__PROBLEM TO SOLVE__: The output is the lines below from the one with "Notre société (620, 1219)" through the one with "Qui sommes-nous ? (457, 1219)", both included, printed exactly and with no other line.

__EXTRACTED DATA__:
──────────

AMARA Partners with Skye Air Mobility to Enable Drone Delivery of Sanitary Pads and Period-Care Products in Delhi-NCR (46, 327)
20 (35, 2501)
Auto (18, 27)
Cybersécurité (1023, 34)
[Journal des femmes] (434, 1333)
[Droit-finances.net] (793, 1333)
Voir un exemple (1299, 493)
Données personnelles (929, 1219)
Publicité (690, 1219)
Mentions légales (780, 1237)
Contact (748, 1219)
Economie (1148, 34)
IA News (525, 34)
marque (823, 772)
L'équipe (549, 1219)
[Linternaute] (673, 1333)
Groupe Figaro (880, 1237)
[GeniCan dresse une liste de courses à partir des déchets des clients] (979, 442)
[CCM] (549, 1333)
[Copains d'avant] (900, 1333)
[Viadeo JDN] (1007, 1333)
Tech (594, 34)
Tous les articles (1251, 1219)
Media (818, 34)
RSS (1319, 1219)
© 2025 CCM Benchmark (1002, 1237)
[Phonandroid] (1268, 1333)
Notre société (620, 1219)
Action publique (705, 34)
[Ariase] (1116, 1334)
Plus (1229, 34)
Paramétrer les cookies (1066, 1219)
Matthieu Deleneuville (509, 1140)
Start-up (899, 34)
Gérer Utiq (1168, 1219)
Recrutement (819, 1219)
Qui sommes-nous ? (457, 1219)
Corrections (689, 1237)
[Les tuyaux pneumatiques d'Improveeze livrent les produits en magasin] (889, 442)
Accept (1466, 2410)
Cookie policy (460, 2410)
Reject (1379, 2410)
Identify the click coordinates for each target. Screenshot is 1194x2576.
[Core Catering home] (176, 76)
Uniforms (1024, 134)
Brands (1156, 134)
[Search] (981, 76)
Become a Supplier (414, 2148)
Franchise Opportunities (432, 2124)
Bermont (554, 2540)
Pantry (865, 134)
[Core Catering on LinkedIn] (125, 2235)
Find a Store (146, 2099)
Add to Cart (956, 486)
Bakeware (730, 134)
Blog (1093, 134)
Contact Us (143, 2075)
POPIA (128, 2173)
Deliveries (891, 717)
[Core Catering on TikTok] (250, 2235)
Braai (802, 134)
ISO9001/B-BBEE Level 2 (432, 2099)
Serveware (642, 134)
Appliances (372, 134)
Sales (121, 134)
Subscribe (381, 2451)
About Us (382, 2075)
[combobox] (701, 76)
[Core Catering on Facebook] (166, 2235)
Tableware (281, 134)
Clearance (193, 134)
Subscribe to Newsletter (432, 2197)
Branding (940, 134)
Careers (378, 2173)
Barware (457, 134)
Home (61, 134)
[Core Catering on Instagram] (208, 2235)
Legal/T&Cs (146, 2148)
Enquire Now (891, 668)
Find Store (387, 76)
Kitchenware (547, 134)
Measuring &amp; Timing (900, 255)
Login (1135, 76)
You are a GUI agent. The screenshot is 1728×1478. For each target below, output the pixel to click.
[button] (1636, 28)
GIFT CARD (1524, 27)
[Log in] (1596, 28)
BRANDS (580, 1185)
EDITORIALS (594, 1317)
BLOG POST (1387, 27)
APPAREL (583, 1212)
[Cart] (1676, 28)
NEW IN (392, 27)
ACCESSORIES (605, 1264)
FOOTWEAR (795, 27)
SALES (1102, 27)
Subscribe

──────────

__RESPONSE__:
Notre société (620, 1219)
Action publique (705, 34)
[Ariase] (1116, 1334)
Plus (1229, 34)
Paramétrer les cookies (1066, 1219)
Matthieu Deleneuville (509, 1140)
Start-up (899, 34)
Gérer Utiq (1168, 1219)
Recrutement (819, 1219)
Qui sommes-nous ? (457, 1219)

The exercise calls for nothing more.